The work is done as preventive corse of action to protect forest resources from fire damage. Again, the compartment boundary lines are renewed with white paint. Trees standing on the compartment boundary lines are marked with double paint marks at breast height which can be visible from a distance. In certain cases, watchtowers are made to watch the incidence of fire and poaching.

People are engaged, especially during summer season, to watch the incidence of fire. The compartment history and fire control maps are regularly maintained for each forest block.

The blocks are vividly inspected and watched by the concerned range officers. During rainy season, cultural operations like surveying and regeneration of minor forest produces are undertaken. Besides, plans are devised to prevent theft of timber and poaching of wild animals. So, round the year, cultural activities are carried out to meet the provision of departmental code and working plan code.

Every DFO is supported to inspect the forest blocks within a division and he is supposed to reflect the current positions in his fortnightly tour diaries and send the same to the conservator of forests.

This is the usual practice to carry on the management of a forest. The whole forest management is governed by three instruments, including working plan code, working plan and departmental code.

The indiscriminate smuggling of iron ore and manganese from State forest shows either the forest officials grossly neglected their duties and allowed the wrongdoings to continue or connived with the illegal miners.

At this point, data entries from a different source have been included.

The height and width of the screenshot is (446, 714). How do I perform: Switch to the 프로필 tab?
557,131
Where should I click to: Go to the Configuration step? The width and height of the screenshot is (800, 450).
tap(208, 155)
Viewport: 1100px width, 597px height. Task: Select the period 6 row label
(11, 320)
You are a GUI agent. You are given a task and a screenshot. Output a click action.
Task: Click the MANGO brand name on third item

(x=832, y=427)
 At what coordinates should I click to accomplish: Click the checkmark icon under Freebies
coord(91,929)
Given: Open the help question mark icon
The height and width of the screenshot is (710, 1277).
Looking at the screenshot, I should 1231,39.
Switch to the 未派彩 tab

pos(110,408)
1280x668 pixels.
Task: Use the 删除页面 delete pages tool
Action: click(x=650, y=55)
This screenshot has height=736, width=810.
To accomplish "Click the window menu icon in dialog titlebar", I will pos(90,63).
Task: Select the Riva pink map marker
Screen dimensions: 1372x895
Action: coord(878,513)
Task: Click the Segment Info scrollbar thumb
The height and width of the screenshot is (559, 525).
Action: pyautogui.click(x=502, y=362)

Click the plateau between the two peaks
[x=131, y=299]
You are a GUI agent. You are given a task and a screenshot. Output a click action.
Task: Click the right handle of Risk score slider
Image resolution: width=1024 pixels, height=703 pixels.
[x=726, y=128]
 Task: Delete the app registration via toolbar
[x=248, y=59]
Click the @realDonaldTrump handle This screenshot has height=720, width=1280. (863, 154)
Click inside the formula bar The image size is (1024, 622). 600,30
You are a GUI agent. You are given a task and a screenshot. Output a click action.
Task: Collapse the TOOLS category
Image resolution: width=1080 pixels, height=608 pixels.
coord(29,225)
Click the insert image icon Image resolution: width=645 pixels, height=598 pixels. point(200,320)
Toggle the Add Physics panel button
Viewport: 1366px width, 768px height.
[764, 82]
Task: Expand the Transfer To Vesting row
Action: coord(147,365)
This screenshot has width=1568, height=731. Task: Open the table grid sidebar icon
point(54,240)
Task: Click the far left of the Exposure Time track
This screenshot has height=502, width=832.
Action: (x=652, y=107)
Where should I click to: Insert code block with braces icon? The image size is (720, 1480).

The writer after returning from the forest college was first posted at Keonjhar forest division and was given the task of carrying out field tasks in connection with revision of working plans, which was written by a British officer.

he plan period was ten years but the works were getting delayed. So, a revision of the plan was necessitated which was taken up by Pravakar Pani and subsequently was completed by Udayanath Sarangi. The writer was posted as a range officer. All the major blocks like Reban, Kalapat, Baula, Atei, Palashpal and Telkoi were in my charge.

They were to be surveyed and re-demarcated and boundaries pillars were to be posted. Later, the writer was posted as range officer at Champa range for some time and all the mining leasehold areas were under his control.

All the forest blocks like Karo, Sidhematha, Thakurani, Joda, Nalda, Barbil and Kiribar were personally surveyed by the writer. Scientific field operations were done before a final shape was given to Sarangi’s plans in the Keonjhar division.

The writer personally visited the boundaries of each leasehold area and submitted the verification certification to the authorities in every fortnight.

Further, the writer served in different capacities in Karanjia and Baripada divisions for long years, where Gorumaisani and Badampahad mining leases had gone controversial. The writer is also acquainted with Sukinda mines because Sukinda forests were under the forest administration of Keonjar division.

The moot point is if the forest areas had been regularly verified and records maintained, the question of mining beyond leasehold areas would not arise.

But, the regular monitoring and surveillance were not done violating the working plan code. If the officials had stuck to the working plans, departmental code and management map in the field practices, no illegal mining would have taken place.

Given this, the writer sincerely believes Justice MB Saha Commission is being kept in dark of the violation of forest management norms and practices which led to plunder of forest resources and minerals. The mining scam is therefore a result of utter negligence of duty of the forest, environment, revenue, police, mines and transport department officials. Coupled with this, it involves nexus between the dishonest officials and mine owners to make easy money.